Addendum: I think OOP gets a bad rap because people try to use it at the domain level, not the application level. A warning sign is when you see a class hierarchy that’s deeper than two levels. The important insight that classes should encapsulate components of the service as a whole that can change state and trigger actions independently. They should never represent values.
I would be more precise: Actors are missing. Actors are like objects and also like lambda calculi, so actor languages are like Lisps or Self; but the semantics are usually concurrent in a way which the typical Lisp or Self descendant lacks. The ur-language for concurrent actors is presumably E.
If you want an absolute gem of a programming language, check out Factor.
The development of it seems to have slowed down a bit when Slava Pestov stopped working on it, but it was in an amazing state at that point already. It’ll rewire your brain because of being a concatenative language and how you can (or have to) do things.
Yes, I was about to recommend Factor as the first choice for Forthlikes. I don’t know gForth, but if it’s like most trad Forths it’s a lot harder to get your head around.
For learning how to build a Forth, good resources are JonesForth (x86 assembly) or Quackery (Python.) The former has exhaustively commented source code, the latter has a whole book describing the language and implementation. I recommend the exercise — I learned a LOT from reading the source code of FIG Forth for the 8080 as a teen.

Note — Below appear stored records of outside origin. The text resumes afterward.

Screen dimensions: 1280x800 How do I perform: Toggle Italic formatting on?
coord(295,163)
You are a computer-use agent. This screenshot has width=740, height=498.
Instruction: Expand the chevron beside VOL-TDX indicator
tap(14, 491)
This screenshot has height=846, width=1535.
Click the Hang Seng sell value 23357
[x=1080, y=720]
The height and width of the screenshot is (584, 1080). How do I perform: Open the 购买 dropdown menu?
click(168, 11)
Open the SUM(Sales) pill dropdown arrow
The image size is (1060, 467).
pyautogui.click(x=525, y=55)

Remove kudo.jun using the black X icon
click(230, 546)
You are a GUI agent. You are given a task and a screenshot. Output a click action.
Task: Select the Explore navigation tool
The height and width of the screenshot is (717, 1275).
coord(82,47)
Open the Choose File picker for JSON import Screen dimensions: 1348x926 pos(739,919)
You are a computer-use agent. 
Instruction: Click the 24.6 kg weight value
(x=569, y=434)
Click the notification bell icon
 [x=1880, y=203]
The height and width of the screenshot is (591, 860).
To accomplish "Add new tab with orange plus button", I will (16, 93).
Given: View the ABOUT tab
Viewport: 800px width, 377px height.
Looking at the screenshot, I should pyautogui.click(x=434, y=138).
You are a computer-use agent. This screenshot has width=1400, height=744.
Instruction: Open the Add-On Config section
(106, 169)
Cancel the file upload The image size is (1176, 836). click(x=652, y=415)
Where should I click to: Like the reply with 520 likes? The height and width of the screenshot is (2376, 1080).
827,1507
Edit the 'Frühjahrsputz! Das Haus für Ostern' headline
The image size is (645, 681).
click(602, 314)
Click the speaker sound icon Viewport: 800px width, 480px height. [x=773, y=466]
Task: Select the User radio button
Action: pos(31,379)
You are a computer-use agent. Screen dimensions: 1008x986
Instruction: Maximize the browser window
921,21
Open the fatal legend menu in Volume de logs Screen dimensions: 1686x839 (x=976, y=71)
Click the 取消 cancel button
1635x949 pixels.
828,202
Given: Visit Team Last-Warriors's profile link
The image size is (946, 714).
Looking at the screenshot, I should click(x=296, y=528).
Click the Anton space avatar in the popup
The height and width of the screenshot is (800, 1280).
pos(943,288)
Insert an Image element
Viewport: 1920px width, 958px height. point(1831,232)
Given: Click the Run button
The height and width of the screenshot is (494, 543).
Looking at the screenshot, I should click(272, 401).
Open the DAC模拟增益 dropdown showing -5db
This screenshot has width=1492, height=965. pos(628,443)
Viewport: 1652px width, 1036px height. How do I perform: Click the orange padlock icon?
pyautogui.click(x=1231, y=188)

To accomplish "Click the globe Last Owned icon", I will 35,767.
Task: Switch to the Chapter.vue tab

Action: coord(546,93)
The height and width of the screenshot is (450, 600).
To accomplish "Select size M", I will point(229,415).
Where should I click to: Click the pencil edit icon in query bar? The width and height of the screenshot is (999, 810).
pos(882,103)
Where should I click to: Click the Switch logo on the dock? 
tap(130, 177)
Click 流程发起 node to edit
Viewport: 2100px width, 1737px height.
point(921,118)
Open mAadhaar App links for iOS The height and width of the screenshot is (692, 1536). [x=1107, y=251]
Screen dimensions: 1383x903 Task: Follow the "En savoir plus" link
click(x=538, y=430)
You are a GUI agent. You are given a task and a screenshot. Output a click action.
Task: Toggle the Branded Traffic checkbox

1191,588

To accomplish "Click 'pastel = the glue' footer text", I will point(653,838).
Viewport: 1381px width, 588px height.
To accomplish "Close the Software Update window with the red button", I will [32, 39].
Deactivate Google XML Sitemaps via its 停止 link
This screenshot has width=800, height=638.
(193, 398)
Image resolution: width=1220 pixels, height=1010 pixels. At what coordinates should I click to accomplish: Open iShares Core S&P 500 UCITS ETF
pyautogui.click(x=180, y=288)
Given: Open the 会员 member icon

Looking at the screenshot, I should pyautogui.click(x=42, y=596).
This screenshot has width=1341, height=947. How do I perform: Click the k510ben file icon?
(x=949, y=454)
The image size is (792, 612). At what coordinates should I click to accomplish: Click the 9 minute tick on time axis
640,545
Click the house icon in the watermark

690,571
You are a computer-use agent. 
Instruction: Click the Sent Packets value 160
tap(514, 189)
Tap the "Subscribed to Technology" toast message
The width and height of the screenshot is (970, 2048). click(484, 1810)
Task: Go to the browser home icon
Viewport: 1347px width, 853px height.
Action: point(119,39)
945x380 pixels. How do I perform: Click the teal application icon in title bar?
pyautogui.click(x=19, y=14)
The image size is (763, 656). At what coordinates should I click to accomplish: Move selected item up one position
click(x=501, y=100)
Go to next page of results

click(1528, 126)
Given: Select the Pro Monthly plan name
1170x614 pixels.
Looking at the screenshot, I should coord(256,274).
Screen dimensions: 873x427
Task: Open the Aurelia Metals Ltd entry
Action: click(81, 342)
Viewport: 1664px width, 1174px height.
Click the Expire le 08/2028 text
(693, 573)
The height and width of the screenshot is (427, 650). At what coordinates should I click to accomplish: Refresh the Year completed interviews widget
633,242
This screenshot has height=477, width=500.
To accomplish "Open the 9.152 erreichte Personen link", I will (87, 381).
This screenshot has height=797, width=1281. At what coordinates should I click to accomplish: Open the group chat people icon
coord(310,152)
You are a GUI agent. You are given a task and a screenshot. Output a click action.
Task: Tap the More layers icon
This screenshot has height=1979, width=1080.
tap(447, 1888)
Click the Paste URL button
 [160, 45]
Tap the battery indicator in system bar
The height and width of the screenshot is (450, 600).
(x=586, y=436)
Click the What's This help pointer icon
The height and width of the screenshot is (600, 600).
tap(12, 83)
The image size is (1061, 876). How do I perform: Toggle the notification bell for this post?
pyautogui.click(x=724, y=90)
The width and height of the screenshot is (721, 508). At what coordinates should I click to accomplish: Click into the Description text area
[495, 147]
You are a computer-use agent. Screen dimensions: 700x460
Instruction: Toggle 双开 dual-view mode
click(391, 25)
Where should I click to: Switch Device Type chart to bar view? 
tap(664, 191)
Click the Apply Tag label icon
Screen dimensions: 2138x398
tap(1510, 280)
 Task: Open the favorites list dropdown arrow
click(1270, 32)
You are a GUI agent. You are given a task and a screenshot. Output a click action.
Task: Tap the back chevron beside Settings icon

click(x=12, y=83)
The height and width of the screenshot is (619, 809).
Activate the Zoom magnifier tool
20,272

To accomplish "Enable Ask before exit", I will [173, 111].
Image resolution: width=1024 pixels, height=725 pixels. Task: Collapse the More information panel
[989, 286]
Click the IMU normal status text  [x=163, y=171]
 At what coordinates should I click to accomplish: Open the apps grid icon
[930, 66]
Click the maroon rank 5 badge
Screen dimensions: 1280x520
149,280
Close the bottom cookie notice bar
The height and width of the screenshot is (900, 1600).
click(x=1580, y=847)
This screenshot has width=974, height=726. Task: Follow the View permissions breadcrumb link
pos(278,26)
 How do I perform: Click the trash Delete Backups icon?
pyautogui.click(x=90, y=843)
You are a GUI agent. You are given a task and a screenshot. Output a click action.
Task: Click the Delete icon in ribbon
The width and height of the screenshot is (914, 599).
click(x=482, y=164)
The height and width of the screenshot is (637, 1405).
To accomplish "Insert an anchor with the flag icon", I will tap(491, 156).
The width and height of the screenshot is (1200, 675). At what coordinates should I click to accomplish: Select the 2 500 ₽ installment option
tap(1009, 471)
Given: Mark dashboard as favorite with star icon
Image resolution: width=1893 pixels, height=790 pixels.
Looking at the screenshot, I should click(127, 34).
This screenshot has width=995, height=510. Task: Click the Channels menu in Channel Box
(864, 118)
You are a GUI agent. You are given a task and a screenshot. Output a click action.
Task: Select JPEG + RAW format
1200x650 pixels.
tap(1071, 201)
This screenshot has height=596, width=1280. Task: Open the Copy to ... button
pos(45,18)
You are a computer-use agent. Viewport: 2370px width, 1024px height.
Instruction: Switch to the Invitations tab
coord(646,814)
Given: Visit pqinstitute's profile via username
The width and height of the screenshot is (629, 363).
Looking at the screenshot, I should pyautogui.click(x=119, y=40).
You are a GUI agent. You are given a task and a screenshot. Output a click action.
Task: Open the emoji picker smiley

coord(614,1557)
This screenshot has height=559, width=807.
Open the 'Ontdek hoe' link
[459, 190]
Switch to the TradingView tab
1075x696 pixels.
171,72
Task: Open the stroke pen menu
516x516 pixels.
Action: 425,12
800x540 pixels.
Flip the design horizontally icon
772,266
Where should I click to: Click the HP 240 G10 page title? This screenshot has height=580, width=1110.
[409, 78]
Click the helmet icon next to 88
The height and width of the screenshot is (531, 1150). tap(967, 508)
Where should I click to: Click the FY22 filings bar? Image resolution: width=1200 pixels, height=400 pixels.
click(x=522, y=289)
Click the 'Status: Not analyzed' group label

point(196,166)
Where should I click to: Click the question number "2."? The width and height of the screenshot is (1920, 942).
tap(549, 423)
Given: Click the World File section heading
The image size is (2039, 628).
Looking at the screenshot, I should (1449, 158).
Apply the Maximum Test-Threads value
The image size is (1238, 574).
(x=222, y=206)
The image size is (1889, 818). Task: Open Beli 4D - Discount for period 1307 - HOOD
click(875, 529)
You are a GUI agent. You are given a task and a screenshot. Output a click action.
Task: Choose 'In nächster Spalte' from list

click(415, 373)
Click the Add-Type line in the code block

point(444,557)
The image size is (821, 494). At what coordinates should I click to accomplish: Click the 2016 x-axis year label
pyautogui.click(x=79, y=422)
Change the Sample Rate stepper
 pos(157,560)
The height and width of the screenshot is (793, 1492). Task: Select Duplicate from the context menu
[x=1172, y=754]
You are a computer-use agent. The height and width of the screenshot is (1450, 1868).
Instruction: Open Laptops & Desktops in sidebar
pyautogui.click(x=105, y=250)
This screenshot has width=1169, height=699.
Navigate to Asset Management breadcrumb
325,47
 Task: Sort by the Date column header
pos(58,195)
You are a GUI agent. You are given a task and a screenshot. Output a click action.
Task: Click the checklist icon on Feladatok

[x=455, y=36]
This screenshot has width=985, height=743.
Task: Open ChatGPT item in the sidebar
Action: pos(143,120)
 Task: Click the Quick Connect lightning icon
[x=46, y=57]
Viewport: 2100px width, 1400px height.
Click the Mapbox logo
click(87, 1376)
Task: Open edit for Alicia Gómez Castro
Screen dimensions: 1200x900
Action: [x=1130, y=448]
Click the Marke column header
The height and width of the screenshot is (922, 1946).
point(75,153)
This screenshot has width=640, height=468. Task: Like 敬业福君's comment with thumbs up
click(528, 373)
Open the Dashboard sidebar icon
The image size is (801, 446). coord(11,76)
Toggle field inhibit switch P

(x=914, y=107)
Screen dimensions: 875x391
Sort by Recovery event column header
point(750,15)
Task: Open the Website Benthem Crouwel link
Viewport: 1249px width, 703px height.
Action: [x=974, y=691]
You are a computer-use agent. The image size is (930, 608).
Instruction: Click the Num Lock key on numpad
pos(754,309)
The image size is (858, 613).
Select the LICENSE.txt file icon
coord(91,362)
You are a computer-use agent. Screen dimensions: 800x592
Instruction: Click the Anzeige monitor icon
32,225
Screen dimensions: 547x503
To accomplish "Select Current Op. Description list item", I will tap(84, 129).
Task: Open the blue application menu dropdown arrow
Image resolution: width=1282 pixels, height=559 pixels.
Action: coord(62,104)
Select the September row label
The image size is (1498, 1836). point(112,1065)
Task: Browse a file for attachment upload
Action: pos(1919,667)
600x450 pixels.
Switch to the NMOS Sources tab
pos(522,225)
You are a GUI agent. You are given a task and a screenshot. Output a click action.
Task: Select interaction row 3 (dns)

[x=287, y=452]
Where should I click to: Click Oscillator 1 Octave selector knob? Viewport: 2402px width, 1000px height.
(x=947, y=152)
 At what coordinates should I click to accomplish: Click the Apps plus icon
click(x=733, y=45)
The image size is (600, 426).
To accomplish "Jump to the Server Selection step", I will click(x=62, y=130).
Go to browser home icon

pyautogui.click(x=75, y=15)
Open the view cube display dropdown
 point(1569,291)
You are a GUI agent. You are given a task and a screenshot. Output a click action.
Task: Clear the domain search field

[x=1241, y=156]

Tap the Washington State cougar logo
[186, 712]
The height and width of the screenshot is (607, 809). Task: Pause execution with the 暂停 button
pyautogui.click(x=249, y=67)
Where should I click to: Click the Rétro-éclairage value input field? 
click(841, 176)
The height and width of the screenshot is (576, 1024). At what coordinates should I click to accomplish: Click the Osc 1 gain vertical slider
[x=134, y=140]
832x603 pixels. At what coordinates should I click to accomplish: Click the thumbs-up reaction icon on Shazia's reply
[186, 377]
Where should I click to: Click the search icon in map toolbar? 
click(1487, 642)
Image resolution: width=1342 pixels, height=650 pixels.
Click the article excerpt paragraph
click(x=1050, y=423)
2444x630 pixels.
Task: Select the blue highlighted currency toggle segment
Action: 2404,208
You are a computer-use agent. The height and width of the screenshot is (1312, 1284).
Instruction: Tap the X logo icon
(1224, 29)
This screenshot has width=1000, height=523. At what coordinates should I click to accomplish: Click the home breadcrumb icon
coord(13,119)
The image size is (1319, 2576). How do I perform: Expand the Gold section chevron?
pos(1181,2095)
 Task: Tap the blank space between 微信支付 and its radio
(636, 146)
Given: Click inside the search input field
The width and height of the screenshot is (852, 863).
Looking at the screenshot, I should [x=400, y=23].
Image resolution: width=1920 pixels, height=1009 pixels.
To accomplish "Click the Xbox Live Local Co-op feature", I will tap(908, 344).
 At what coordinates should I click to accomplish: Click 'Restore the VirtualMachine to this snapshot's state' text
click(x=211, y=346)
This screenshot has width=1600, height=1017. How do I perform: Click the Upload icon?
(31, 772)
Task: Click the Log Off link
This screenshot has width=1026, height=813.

Another great one is retroforth. Despite its name, it is a thoroughly modern forth. I feel like it combines some of the nice parts of Joy/Factor, while being a bit more simple. http://www.retroforth.org/
The article is mistaken: Forth was originally written iteratively over time in FORTRAN, as a helper deck of cards Chuck Moore would carry around with him begining as far back as the 1960s. Controlling radio telescopes was just his thing.
Very good list but I think that it’s worth considering scripting languages, in ergonomics if not particularly fundamental features. Command line languages (bash and its predecessors and descendents) fit into this category for me, but I’m not sure what the ur-scripting-lang would be for them. Perl is definitely notable but too recent; awk maybe? SNOBOL?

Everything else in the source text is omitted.